[[ Dataset extract, beginning ]]

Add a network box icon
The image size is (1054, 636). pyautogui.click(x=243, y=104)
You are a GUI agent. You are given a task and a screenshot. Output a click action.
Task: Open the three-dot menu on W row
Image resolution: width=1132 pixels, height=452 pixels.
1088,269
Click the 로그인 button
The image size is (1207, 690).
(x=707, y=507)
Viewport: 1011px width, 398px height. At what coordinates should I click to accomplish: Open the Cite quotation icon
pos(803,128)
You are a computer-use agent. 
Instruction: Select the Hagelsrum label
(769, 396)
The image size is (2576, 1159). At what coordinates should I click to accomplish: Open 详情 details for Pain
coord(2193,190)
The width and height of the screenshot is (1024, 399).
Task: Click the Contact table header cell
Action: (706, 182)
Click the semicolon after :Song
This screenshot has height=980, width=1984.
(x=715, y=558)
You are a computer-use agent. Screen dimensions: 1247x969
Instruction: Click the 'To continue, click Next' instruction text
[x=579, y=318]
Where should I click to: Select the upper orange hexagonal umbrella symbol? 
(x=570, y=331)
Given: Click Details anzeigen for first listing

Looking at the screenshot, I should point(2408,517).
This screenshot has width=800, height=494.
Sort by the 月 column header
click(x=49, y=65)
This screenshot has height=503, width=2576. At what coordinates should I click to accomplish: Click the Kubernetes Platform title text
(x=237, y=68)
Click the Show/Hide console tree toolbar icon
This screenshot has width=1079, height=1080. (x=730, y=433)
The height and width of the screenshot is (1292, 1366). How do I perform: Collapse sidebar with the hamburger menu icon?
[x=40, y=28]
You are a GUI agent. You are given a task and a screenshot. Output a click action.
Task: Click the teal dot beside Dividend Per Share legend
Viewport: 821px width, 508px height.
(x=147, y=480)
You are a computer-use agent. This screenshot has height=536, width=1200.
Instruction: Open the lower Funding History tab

[[ Dataset extract, end ]]

What the exercise asks >>
All lines from the one containing "This screenshot has width=800, height=494." through the end of the records, both ends included, are to be quoted exactly; please add nothing else.

Finished task >>
This screenshot has width=800, height=494.
Sort by the 月 column header
click(x=49, y=65)
This screenshot has height=503, width=2576. At what coordinates should I click to accomplish: Click the Kubernetes Platform title text
(x=237, y=68)
Click the Show/Hide console tree toolbar icon
This screenshot has width=1079, height=1080. (x=730, y=433)
The height and width of the screenshot is (1292, 1366). How do I perform: Collapse sidebar with the hamburger menu icon?
[x=40, y=28]
You are a GUI agent. You are given a task and a screenshot. Output a click action.
Task: Click the teal dot beside Dividend Per Share legend
Viewport: 821px width, 508px height.
(x=147, y=480)
You are a computer-use agent. This screenshot has height=536, width=1200.
Instruction: Open the lower Funding History tab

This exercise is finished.